### Testo del documento ###

Scena del film Amanti senza amore – Regia di Gianni Franciolini, 1947. L’attore Jean Servais nel ruolo del violinista Miller mentre suona l’Improvviso in re minore in concerto

Nella sequenza sopracitata è accompagnato dall’orchestra –che si sostituisce al pianoforte nell’arrangiamento. Febbricitante, sensuale, il brano segue l’andamento narrativo: delirio aperto. Il ritmo insinuante, ossessivo. Il discorso musicale coinvolge inoltre la percezione della musica stessa, che «crea stati di isteria -sostiene Leonardi- e trasporta la gente nello stato d’animo di chi la scrive o di chi l’ha eseguita». Analizza i rapporti esclusivi, pervasivi con essa. Osservando con gelosia l’affinità spirituale che lega Elena (pianista) al violinista: «Era un linguaggio che non conoscevo il vostro e da quel mondo io ero escluso, come un estraneo».

Scena del film Amanti senza amore- Regia di Gianni Franciolini, 1947. Da sinistra Roldano Lupi, Clara Calamai al pianoforte, e Jean Servais al violino. Conversazioni

(Per ulteriori approfondimenti col cinema, qui un articolo di Luca Siri: https://www.musidamstorino.it/playitsam-les-cousins-di-claude-chabrol/).

Segue l’Improvviso in do maggiore (Un diavolo sentimentale), dedicato al violinista ed editore Alberto Curci. Animato dal ritmo martellante, esasperato rispetto al Re minore; rende palpabile la paura. Propulsivo, agitato; trascinante nella fretta che torna. L’ansia è suggerita dalle corde tese; poi sospensione. Impressione di rallentare, riprendere fiato e domandare quale direzione prendere. Di nuovo la corsa; non finisce. È l’inseguimento, ma da cosa scappare e chi?                                                                                                  

The Legend of Glass, tratto dalla colonna sonora del film La montagna di cristallo di Henry Cass (1949), è dedicato a Francesco Antonioni, strumentista, storico e docente di violino. Tutta la tragicità che contiene è attenuata dalla successiva Sonata per flauto e arpa, trattata con delicatezza. La dolcezza del flauto e l’arpa, morbida, restituiscono leggerezza nel primo movimento (Allegro moderato). L’andante sostenuto è armonioso; soffici i suoni. Rende tangibile la carezza dell’arpa, mentre il flauto si libra. Il terzo movimento (Allegro festoso) seguita meno lento. Interrompe l’armonia l’instabilità del Trio per flauto, violino e piano, che tremola. C’è un senso di prolungamento, e le note vibrano di incertezza, quasi in un sussulto. La dimensione è poi confermata dal terzo movimento, il ronzante Allegro vivace. Il peso sonoro si sposta continuamente da un punto ad un altro, fino a trovare equilibrio nella chiusura del finale.

###

• Consegna A: Quali composizioni musicali vengono nominate nel testo? Elencale tutte.
• Consegna B: Trascrivi dal testo il brano che inizia con le parole contenenti «(Per ulteriori approfondimenti» e termina con «scappare e chi?».

### Dati forniti ###

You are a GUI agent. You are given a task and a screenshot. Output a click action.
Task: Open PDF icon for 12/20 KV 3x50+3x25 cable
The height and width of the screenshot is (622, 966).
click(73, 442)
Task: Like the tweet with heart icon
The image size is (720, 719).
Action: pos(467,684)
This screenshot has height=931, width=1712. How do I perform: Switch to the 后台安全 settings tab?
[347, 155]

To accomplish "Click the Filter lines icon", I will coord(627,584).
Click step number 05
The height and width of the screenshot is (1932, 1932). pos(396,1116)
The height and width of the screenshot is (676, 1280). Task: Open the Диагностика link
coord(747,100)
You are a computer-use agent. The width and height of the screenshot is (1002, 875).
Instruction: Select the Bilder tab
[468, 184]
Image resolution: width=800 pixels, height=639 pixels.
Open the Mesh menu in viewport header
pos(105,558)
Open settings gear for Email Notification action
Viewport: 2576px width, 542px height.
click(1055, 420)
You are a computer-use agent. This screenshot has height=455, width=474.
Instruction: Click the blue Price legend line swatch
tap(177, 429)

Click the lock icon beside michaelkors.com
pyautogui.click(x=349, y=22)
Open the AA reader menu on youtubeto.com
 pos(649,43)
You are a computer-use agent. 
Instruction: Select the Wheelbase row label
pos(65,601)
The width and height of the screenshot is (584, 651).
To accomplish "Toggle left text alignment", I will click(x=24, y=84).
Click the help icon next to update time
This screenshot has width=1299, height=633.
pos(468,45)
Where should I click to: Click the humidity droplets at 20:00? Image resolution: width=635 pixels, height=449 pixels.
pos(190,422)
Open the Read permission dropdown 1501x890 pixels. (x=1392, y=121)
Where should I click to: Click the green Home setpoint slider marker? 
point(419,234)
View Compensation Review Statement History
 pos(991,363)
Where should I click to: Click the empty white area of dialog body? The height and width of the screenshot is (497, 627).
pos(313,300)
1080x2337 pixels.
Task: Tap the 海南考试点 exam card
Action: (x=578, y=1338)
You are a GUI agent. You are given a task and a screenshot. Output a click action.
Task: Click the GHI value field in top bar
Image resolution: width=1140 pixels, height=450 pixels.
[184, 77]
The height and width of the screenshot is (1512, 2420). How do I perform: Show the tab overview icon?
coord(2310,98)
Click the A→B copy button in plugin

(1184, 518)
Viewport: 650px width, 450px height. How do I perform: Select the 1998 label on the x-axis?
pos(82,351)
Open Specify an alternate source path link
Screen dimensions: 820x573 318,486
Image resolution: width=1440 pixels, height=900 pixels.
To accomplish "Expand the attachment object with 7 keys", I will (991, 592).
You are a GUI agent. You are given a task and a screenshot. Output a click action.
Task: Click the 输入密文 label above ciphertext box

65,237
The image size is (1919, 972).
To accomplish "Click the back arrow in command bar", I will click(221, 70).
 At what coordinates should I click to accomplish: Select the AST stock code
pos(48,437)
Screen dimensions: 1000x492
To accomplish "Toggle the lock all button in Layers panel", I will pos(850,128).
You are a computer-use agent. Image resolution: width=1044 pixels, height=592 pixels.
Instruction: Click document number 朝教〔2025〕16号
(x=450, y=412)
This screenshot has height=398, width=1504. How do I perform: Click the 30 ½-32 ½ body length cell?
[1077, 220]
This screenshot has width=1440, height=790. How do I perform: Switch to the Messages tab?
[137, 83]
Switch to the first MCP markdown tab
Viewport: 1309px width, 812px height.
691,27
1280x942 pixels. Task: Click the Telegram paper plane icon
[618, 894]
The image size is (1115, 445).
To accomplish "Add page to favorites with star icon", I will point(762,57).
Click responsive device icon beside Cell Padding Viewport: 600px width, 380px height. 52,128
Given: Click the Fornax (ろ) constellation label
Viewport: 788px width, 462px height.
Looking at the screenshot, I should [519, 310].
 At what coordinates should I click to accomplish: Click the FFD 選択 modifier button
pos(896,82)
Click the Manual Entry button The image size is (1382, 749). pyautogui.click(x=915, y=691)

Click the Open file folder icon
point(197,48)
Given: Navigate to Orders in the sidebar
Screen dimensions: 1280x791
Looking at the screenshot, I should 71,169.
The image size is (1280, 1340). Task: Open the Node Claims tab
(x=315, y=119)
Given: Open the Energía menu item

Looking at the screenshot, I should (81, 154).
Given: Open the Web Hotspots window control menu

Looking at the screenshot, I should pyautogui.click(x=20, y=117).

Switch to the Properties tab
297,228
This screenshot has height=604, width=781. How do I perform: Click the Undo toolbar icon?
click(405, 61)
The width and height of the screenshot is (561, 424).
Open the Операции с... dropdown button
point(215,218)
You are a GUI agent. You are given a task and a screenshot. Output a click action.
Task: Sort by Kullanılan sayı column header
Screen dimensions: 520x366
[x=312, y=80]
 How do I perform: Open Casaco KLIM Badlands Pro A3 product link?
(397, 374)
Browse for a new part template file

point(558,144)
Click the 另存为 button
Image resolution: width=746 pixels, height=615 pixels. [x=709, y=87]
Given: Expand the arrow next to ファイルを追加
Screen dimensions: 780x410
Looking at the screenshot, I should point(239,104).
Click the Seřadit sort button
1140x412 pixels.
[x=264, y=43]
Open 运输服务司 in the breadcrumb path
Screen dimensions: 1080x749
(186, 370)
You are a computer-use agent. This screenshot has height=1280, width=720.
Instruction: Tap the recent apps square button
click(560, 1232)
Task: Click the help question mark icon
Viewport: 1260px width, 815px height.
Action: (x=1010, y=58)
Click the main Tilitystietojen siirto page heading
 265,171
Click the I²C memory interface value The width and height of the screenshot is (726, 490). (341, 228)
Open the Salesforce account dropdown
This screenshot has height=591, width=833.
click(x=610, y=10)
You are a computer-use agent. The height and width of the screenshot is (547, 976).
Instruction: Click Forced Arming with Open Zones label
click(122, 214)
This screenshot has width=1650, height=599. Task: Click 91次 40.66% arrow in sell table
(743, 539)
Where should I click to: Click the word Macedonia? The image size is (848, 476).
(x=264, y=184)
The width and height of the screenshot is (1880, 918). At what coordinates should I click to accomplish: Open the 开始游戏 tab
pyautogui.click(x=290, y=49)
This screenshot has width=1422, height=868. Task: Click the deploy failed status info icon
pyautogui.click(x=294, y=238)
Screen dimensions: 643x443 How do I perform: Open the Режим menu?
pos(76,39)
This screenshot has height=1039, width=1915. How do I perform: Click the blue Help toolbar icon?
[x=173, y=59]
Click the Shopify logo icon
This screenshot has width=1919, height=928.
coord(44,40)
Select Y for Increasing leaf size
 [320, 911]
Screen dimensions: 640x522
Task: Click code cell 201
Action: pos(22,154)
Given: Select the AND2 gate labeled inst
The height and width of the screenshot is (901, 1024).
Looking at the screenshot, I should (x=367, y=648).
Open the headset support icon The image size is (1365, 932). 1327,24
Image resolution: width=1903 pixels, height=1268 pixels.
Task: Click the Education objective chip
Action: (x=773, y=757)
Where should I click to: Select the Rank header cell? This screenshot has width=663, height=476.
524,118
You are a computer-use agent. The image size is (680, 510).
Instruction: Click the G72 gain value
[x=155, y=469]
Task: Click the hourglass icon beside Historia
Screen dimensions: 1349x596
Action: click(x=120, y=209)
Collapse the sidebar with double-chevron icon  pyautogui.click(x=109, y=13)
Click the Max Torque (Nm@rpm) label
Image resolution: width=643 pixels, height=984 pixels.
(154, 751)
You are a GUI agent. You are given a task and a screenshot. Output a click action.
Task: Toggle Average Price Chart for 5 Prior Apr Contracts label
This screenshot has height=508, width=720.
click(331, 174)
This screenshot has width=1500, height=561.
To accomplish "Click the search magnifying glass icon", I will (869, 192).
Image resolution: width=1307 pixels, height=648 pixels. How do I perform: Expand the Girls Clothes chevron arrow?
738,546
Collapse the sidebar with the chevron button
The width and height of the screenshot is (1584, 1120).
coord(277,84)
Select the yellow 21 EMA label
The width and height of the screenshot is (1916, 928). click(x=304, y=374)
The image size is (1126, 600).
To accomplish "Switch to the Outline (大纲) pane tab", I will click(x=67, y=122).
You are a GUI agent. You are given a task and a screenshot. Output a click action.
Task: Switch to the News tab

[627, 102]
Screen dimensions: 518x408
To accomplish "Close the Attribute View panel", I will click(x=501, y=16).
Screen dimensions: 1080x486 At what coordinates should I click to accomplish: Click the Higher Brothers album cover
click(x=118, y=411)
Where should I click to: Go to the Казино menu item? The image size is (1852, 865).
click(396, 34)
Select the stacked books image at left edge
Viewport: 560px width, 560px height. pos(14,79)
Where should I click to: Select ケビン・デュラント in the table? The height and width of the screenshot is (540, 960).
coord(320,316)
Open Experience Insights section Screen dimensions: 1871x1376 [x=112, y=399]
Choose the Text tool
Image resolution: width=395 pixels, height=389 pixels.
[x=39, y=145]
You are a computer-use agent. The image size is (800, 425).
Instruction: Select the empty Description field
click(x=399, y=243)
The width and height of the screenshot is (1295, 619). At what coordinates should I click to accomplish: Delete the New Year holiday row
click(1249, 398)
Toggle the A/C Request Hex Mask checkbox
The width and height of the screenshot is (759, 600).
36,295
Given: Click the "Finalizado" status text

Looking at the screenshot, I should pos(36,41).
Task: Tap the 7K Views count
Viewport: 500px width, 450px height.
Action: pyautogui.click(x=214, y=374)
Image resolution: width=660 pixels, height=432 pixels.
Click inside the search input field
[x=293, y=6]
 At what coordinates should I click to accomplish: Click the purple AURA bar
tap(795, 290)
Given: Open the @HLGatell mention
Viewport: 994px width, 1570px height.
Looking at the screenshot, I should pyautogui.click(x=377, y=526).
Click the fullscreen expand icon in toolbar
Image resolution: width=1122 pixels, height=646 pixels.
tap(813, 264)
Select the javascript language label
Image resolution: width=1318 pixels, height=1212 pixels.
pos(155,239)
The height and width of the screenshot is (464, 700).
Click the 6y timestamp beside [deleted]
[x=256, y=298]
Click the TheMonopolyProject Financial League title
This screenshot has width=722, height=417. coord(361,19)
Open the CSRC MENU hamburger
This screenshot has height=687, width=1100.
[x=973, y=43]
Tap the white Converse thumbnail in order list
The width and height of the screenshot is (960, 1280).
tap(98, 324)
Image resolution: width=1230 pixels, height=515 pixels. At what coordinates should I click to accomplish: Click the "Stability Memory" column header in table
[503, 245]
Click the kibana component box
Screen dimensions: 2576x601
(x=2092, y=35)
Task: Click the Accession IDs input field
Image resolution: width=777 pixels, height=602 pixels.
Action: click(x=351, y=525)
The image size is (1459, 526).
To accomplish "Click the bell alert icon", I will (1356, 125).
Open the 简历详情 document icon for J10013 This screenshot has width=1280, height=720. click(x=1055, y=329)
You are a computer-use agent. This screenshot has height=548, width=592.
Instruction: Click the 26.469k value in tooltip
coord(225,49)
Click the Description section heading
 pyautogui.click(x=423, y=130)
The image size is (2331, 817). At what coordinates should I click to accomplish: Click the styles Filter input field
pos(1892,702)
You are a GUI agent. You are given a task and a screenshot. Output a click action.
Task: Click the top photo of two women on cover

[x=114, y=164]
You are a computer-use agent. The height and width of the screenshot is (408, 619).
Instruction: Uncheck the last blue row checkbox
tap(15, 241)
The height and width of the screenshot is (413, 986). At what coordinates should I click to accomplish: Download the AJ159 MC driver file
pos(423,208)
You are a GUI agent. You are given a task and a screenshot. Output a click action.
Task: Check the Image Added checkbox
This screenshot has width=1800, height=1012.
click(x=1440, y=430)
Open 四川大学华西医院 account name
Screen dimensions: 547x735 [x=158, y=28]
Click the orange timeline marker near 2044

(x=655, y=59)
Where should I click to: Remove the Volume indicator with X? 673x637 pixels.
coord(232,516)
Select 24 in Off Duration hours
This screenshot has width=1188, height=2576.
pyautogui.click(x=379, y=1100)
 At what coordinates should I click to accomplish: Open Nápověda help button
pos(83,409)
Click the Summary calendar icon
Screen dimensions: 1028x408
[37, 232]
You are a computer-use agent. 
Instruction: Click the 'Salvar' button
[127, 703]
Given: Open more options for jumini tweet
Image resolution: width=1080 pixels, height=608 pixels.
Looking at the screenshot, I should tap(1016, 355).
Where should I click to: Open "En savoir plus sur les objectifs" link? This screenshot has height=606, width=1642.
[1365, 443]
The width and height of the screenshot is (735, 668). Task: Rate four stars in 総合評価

###

• Soluzione svolta A:
- Improvviso in re minore
- Improvviso in do maggiore (Un diavolo sentimentale)
- The Legend of Glass
- Sonata per flauto e arpa
- Trio per flauto, violino e piano

• Soluzione svolta B:
(Per ulteriori approfondimenti col cinema, qui un articolo di Luca Siri: https://www.musidamstorino.it/playitsam-les-cousins-di-claude-chabrol/).

Segue l’Improvviso in do maggiore (Un diavolo sentimentale), dedicato al violinista ed editore Alberto Curci. Animato dal ritmo martellante, esasperato rispetto al Re minore; rende palpabile la paura. Propulsivo, agitato; trascinante nella fretta che torna. L’ansia è suggerita dalle corde tese; poi sospensione. Impressione di rallentare, riprendere fiato e domandare quale direzione prendere. Di nuovo la corsa; non finisce. È l’inseguimento, ma da cosa scappare e chi?